Proton NMR spectra of proline-containing short peptides with N-terminal sequences of N-acetyl-prolyl- (Ac-Pro-) N- tert-butoxycarbonyl-phenylalanyl-prolyl- (Boc-Phe-Pro-) and N- tert-butoxycarbonyl-leucyl-prolyl- (Boc-Leu-Pro-) were measured in mixed solvents of hexadeuterodimethylsulfoxide and deuterochloroform (CDCl 3). Population ratios of cis and trans conformers with respect to the proline imide bond and chemical shifts of NH protons were obtained as a function of a CDCl 3 fraction of solvent. With increasing fraction of CDCl 3, the trans percentages of the Ac-Pro- imide bonds increased. On the other hand, those of Boc-Phe-Pro- decreased, and those of Boc-Leu-Pro- exhibited middle tendency.

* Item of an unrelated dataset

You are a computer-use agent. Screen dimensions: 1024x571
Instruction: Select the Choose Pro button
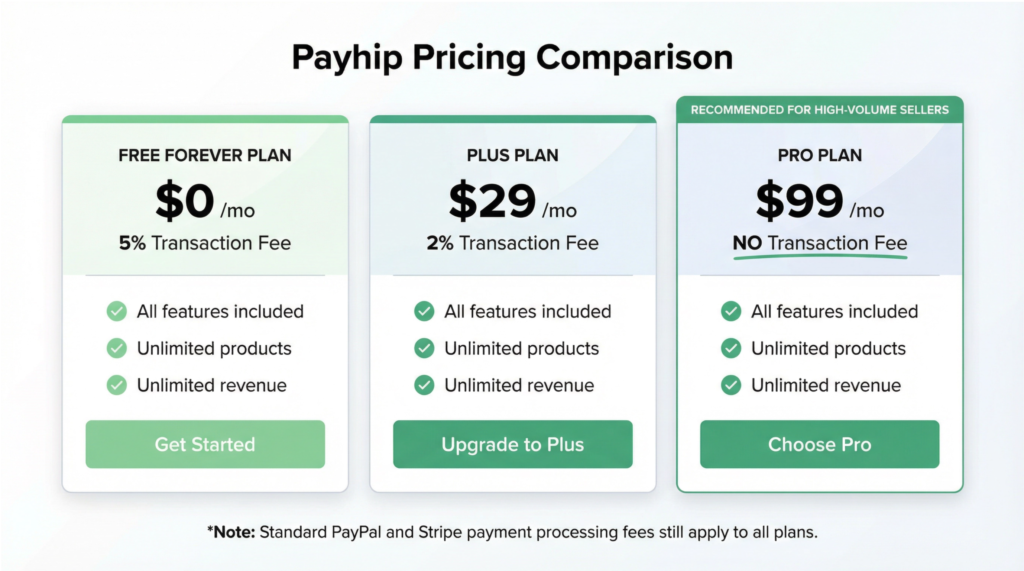click(x=819, y=444)
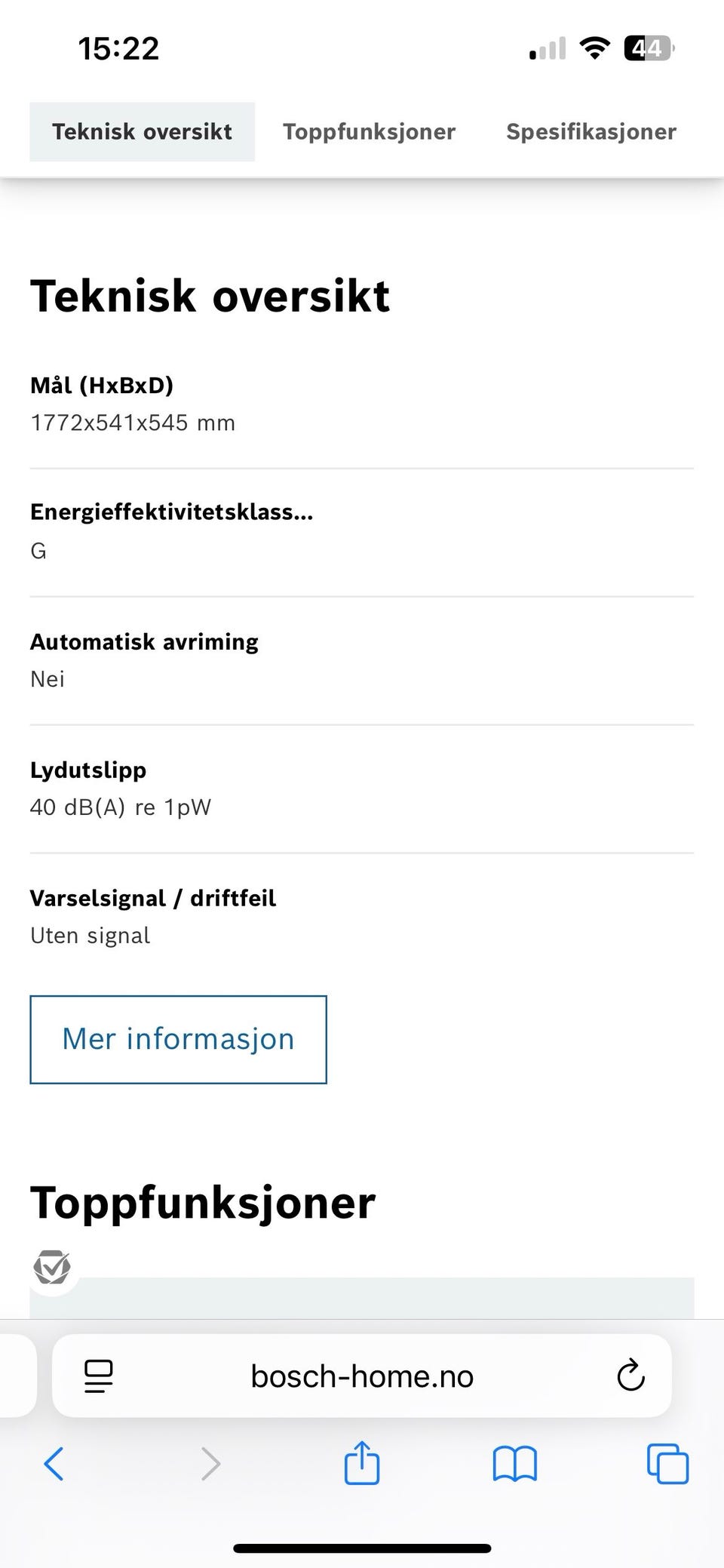Click the Mer informasjon button

(x=178, y=1039)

From the solvent-dependent variation of the chemical shifts of the NH protons, intramolecular hydrogen bonds that stabilize the trans form of Ac-Pro- and the cis form of Boc-Phe-Pro- were discussed. For the Ac-Pro- peptides, only the trans forms are found to the compatible with 7-, 10-, and 13-membered hydrogen-bonded rings that would be similar to the ordinary secondary structures, γ- and β-turns and α-helix, respectively. For the cis form of Boc-Phe-Pro-R (R=O-methyl or glycyl-O-ethyl), the hydrogen-bonded structure is found to be similar to the type-VIa β-turn. On the other hand, for Boc-Phe-Pro-Pro-Leu-Gly-NH 2, it has been suggested that two different hydrogen bonds, which are different from that of the type-VIa β-turn, support each other and cooperatively stabilize the cis form.